Exercise instructions >> Reproduce the data between the lines holding "Given: Open Will Stevens reviewer name" and "pos(517,201)", inclusive, substituting "menu" for "dropdown" and changing nothing else.

::: Data section :::

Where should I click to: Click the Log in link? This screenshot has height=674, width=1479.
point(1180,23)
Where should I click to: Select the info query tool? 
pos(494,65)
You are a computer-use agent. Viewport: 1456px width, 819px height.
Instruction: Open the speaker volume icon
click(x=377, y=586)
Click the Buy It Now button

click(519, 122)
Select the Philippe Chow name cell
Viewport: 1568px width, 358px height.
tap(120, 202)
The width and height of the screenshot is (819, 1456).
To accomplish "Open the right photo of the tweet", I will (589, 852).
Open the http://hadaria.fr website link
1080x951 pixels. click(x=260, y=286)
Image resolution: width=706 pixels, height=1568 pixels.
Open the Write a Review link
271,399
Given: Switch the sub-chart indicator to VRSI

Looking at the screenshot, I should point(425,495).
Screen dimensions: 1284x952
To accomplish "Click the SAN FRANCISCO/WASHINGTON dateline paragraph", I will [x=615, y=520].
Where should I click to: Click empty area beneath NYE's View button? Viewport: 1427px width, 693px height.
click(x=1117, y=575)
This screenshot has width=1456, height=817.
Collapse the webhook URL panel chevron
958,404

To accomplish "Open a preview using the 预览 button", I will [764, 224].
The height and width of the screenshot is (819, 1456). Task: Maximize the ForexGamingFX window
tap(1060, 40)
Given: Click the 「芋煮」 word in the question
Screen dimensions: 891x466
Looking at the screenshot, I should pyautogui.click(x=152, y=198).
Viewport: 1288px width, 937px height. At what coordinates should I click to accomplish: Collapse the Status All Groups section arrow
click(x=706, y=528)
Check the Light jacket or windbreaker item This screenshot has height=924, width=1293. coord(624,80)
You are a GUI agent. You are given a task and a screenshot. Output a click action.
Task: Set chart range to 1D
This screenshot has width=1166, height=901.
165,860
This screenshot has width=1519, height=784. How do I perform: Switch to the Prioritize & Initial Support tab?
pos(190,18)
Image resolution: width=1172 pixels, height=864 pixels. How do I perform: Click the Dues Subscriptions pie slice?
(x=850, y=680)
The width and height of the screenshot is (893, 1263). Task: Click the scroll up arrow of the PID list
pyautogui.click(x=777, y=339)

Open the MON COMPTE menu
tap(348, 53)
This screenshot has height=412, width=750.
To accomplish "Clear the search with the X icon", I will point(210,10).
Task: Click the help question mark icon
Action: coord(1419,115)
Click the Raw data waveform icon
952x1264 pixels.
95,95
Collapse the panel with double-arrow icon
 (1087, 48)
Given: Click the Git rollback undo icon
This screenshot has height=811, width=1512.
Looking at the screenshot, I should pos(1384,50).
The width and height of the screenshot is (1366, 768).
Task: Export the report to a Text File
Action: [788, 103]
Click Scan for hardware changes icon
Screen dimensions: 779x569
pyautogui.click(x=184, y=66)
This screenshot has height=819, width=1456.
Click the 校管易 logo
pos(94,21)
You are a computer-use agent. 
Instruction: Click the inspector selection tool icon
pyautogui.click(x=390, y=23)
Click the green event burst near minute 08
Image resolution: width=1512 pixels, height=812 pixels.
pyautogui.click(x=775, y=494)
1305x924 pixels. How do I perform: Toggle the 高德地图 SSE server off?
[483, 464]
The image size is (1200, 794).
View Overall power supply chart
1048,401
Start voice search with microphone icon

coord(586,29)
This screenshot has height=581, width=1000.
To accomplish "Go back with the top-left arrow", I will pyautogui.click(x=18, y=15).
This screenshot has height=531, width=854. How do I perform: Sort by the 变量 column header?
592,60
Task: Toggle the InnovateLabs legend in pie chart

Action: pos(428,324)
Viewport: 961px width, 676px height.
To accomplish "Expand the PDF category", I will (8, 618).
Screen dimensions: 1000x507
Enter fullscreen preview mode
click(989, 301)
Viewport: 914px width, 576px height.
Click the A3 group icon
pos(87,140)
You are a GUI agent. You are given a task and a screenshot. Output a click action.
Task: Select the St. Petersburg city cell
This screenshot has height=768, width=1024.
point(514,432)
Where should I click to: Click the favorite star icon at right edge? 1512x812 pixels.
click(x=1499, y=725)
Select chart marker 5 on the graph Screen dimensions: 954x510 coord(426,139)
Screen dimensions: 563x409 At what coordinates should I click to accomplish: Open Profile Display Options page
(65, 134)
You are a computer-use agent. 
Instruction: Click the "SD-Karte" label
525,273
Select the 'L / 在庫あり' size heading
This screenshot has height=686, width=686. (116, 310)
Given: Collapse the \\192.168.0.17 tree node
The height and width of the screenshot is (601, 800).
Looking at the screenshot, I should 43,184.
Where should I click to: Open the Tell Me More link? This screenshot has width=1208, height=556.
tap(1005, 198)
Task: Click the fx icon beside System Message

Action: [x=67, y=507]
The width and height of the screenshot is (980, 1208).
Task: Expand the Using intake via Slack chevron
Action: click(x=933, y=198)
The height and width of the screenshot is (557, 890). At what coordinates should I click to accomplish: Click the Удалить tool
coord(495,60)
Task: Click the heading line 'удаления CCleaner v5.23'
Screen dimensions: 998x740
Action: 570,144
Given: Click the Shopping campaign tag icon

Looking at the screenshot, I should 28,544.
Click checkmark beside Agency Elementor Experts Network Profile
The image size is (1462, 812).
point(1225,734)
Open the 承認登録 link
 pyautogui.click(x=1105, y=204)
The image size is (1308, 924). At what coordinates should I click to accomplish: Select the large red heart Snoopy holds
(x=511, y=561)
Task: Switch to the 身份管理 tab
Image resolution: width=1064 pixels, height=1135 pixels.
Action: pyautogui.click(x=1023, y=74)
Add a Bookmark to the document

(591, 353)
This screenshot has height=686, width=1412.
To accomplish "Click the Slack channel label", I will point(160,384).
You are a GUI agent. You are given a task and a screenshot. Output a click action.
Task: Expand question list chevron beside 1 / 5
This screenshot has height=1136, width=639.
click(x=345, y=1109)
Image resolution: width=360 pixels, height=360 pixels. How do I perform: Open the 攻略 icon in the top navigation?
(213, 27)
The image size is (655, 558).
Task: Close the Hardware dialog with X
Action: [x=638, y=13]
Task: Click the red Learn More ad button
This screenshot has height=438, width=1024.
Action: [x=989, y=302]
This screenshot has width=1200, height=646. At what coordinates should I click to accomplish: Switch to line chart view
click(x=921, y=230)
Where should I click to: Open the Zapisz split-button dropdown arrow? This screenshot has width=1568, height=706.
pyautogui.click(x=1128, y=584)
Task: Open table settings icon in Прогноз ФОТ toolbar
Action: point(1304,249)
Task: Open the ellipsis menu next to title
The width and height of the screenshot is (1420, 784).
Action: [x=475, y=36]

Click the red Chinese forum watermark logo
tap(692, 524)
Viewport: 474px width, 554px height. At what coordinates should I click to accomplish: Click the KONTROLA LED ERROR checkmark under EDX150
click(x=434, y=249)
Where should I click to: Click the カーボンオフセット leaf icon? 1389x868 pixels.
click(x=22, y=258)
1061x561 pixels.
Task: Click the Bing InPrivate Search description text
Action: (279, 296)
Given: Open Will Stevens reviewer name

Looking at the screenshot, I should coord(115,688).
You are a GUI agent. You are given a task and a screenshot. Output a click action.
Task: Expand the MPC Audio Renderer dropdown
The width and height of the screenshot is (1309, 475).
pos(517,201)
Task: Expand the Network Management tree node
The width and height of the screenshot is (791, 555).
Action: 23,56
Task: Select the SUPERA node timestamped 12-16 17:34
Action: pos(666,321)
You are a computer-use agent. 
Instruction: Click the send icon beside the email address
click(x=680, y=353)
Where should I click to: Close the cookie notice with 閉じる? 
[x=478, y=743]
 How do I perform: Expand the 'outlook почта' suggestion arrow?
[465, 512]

:::

Reply to the exercise >>
Given: Open Will Stevens reviewer name

Looking at the screenshot, I should coord(115,688).
You are a GUI agent. You are given a task and a screenshot. Output a click action.
Task: Expand the MPC Audio Renderer menu
The width and height of the screenshot is (1309, 475).
pos(517,201)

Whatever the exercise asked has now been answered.